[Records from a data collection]
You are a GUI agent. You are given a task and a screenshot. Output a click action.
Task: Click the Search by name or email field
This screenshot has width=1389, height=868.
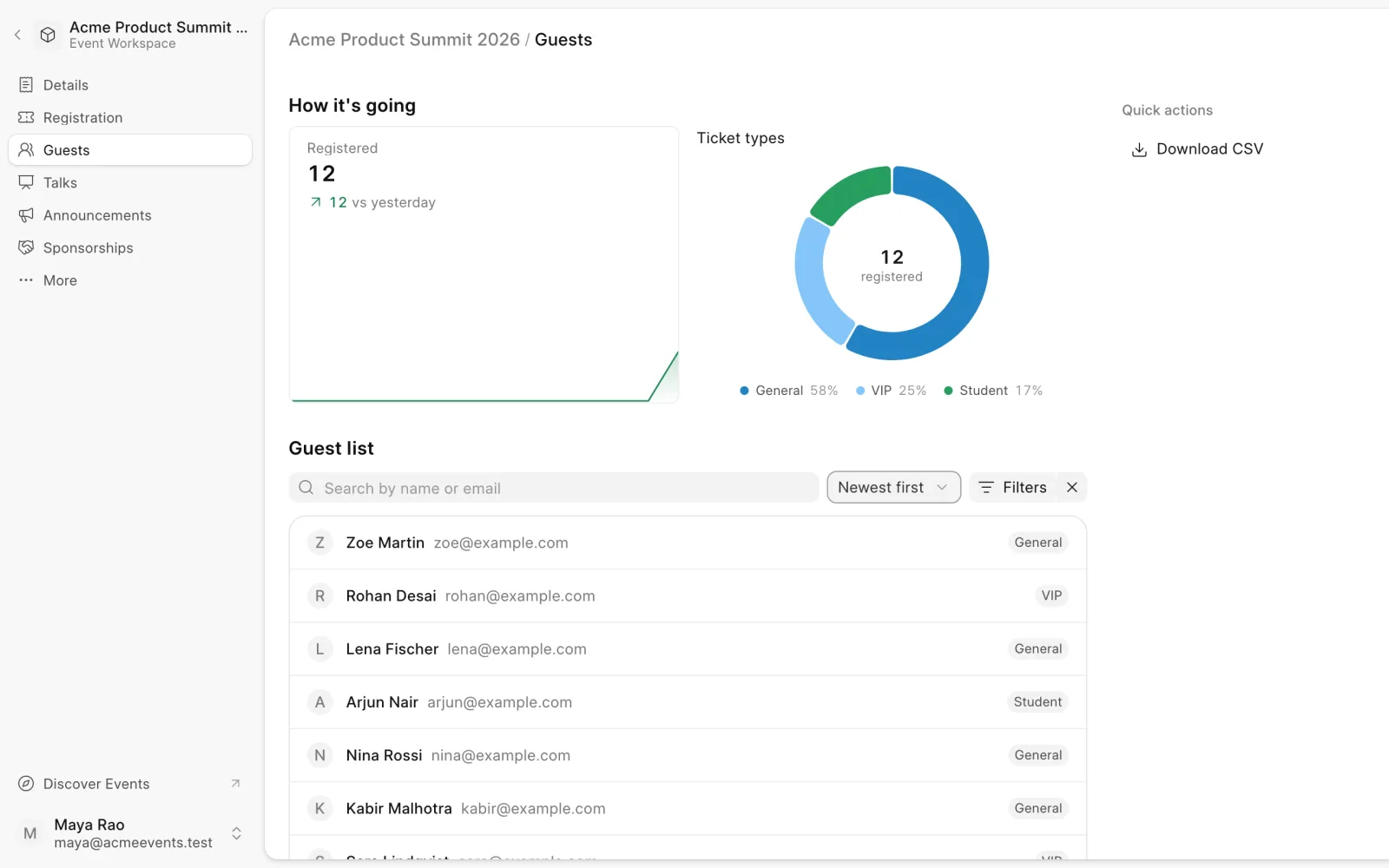tap(554, 488)
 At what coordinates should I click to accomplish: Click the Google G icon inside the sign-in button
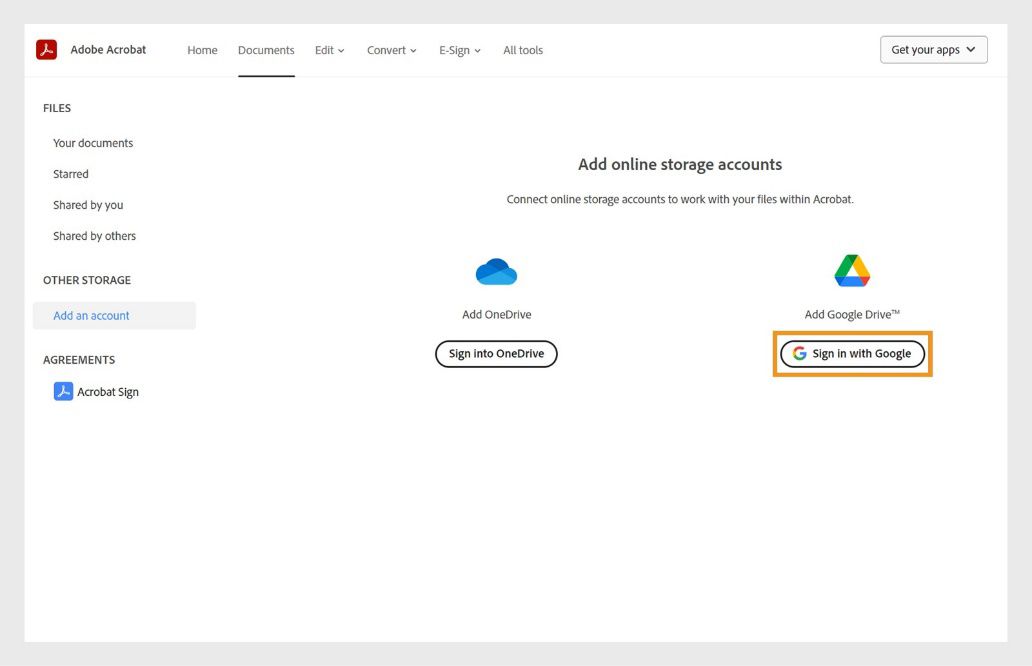coord(799,353)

EXERCISE OBJECTIVE
Convert the stretch from the line containing "At what coordinates" through the end of the records into a JSON list of strings, one string per line, skipping blank lines. Leave the pictures out.

EXERCISE RESPONSE
[
  " At what coordinates should I click to accomplish: Click the Google G icon inside the sign-in button",
  "coord(799,353)"
]